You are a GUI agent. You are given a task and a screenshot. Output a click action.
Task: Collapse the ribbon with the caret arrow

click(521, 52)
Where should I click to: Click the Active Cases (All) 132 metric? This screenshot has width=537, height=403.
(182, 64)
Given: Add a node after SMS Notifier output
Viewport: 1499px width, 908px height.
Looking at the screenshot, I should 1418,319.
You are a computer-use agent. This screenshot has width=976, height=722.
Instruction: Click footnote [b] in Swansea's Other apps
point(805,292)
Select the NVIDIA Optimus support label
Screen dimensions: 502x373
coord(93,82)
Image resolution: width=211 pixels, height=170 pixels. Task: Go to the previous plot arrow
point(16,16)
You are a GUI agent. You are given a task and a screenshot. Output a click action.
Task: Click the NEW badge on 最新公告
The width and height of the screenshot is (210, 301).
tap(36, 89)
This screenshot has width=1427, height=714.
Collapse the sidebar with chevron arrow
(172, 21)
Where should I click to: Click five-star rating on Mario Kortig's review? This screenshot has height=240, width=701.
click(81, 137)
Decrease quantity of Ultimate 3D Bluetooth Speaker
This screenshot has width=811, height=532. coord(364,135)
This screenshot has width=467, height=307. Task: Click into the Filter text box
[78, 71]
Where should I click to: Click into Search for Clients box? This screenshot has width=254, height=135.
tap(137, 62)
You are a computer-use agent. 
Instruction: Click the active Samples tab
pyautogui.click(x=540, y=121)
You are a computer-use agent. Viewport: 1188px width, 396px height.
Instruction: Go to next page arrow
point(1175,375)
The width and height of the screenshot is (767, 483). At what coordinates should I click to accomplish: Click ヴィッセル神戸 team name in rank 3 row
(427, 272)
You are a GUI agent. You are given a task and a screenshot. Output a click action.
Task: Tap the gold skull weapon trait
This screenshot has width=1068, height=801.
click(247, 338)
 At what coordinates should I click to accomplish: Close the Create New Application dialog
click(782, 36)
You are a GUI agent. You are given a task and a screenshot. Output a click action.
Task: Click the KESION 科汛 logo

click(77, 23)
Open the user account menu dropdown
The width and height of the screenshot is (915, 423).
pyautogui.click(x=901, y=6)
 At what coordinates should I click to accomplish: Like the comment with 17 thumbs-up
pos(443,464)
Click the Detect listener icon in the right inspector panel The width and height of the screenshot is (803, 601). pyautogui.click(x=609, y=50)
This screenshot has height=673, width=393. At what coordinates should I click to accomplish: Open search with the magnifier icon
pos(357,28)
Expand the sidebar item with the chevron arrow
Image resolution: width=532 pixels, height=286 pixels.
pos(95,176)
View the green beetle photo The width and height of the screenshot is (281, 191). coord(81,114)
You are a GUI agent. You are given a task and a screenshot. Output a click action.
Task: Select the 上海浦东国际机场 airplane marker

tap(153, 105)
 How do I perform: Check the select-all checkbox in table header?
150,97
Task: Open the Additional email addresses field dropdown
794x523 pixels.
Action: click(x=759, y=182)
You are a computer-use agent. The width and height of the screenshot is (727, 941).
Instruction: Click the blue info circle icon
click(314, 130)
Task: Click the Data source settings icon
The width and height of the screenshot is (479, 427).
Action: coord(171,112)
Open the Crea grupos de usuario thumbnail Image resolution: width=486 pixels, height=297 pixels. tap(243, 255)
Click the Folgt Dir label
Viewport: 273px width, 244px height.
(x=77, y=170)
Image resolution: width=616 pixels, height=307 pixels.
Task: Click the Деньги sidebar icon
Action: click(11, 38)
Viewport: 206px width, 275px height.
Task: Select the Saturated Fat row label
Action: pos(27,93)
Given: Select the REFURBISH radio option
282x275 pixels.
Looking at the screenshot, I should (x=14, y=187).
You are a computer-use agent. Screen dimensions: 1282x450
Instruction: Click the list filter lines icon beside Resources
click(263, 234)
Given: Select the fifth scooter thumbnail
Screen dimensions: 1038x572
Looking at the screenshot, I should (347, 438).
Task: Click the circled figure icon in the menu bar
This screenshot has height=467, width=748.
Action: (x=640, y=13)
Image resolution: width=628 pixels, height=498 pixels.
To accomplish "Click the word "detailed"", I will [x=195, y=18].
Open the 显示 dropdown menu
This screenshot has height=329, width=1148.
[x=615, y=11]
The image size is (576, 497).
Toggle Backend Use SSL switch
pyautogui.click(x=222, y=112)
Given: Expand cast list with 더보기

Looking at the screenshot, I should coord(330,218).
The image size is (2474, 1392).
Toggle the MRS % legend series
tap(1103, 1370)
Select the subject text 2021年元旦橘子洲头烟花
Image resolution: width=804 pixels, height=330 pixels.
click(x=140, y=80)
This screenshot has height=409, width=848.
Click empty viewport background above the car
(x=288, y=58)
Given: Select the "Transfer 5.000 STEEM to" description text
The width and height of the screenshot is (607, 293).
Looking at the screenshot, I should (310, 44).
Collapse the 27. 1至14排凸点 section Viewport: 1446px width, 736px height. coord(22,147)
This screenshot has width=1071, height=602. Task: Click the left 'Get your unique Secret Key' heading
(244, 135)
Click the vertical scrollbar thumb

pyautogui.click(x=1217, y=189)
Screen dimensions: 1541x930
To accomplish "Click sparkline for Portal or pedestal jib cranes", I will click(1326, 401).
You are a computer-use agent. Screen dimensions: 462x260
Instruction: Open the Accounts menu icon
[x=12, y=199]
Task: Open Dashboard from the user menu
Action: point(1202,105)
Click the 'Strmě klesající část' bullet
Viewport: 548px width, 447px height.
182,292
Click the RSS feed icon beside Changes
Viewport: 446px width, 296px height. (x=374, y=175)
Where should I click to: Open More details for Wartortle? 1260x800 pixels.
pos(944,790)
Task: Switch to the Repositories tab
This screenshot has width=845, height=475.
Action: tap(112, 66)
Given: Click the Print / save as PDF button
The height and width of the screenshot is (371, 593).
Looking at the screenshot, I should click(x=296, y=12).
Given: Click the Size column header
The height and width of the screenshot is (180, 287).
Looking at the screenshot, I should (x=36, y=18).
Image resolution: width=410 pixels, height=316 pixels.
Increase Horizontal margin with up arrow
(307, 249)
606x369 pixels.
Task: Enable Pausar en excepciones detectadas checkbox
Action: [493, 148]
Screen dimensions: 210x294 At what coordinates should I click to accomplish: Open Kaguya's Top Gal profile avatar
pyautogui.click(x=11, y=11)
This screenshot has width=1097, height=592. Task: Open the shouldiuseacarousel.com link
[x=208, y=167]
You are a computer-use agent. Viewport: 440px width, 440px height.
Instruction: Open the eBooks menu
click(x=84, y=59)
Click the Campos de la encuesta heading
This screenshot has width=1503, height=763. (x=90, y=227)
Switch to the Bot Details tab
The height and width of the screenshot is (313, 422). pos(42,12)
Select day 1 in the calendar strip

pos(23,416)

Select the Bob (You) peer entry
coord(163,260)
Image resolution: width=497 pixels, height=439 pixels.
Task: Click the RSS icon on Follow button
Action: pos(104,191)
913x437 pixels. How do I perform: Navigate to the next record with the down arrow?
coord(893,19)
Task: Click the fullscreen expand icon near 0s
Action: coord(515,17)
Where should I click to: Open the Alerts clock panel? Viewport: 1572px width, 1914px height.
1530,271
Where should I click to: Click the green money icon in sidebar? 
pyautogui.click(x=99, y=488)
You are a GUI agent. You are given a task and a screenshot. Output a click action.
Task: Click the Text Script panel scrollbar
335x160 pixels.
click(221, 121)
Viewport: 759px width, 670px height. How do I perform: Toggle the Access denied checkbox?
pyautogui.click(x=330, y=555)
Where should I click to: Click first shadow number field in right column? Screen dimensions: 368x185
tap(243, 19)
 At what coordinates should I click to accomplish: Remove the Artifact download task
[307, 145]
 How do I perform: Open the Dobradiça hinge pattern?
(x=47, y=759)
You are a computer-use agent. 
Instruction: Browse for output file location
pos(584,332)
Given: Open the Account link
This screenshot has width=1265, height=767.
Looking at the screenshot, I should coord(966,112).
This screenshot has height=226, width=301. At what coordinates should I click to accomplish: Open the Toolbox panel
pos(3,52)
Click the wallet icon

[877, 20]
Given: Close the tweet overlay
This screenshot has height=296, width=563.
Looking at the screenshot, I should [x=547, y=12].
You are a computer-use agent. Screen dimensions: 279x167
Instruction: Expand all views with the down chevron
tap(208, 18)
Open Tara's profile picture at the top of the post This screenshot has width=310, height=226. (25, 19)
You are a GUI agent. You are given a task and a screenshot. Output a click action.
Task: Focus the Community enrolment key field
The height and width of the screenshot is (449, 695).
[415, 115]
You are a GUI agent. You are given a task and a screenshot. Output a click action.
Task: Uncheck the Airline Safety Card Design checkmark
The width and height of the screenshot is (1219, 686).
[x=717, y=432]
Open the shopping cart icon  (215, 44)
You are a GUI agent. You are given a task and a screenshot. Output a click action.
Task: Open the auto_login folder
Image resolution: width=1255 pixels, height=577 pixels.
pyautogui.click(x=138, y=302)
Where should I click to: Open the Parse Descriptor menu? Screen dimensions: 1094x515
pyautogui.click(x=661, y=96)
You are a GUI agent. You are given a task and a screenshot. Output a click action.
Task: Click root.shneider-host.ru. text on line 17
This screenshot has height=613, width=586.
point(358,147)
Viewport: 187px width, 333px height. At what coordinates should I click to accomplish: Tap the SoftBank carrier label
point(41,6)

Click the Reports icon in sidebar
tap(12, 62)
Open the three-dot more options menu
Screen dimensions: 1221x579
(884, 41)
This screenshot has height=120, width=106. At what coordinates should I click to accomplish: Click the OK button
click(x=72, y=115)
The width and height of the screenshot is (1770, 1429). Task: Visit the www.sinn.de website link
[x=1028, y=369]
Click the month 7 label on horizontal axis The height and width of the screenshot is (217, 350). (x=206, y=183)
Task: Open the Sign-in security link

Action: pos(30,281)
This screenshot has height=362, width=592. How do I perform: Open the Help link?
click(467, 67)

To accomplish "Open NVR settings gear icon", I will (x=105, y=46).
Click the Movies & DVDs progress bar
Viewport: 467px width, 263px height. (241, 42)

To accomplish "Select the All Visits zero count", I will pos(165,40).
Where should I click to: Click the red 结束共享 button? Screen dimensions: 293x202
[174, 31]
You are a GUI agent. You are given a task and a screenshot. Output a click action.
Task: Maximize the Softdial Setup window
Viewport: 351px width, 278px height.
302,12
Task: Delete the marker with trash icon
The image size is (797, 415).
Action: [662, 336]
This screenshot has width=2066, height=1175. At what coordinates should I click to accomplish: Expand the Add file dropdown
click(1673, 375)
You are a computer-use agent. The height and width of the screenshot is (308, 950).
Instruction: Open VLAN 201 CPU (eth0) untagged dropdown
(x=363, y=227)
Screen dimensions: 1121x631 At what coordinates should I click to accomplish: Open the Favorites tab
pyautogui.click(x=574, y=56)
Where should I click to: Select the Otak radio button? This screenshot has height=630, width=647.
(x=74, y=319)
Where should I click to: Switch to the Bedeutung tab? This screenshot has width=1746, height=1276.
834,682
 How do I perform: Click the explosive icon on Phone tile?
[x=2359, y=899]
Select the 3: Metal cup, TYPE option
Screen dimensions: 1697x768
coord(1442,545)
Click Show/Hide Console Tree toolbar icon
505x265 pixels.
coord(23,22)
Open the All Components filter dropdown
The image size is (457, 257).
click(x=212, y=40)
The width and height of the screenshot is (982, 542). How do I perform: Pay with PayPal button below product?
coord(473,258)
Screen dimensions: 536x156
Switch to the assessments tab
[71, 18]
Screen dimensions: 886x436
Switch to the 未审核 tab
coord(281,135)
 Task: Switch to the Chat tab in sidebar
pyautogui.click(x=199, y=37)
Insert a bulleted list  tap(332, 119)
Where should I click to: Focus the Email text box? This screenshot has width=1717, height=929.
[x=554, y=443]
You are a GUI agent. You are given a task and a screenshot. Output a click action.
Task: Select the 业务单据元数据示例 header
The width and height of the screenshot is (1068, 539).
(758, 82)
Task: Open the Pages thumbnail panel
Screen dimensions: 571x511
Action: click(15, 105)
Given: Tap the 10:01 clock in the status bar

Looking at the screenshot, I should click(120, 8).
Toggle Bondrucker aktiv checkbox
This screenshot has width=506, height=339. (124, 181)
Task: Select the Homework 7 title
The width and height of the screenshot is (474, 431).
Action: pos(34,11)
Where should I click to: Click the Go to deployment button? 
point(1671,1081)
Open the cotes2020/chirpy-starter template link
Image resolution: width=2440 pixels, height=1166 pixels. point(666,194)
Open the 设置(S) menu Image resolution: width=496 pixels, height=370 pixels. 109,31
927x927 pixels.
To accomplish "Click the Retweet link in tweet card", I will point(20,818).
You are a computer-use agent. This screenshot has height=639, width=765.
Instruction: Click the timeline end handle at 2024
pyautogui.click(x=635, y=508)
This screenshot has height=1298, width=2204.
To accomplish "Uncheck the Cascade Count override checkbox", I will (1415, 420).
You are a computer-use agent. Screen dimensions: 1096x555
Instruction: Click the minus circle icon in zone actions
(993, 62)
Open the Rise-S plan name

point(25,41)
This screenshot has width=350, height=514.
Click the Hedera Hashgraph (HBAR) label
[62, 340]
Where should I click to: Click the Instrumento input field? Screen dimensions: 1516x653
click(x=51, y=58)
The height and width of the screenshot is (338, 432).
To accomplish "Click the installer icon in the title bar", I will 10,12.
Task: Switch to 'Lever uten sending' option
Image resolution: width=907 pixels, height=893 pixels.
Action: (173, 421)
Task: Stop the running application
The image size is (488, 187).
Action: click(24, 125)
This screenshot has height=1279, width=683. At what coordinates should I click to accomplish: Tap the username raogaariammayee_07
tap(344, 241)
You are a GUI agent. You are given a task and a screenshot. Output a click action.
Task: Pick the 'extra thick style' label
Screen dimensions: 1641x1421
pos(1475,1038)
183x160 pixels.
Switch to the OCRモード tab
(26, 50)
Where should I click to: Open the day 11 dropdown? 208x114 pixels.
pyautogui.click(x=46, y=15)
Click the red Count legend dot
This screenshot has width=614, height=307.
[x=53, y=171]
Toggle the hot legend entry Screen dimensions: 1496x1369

■ TASK OBJECTIVE
Please write out the part of the listing that opens with the line containing "You are a computer-use agent. Viewport: 1188px" and closes with the line containing "click(782, 36)", copying every line between them word for word.

■ CORRECT ANSWER
You are a computer-use agent. Viewport: 1188px width, 396px height.
Instruction: Go to next page arrow
point(1175,375)
The width and height of the screenshot is (767, 483). At what coordinates should I click to accomplish: Click ヴィッセル神戸 team name in rank 3 row
(427, 272)
You are a GUI agent. You are given a task and a screenshot. Output a click action.
Task: Tap the gold skull weapon trait
This screenshot has width=1068, height=801.
click(247, 338)
 At what coordinates should I click to accomplish: Close the Create New Application dialog
click(782, 36)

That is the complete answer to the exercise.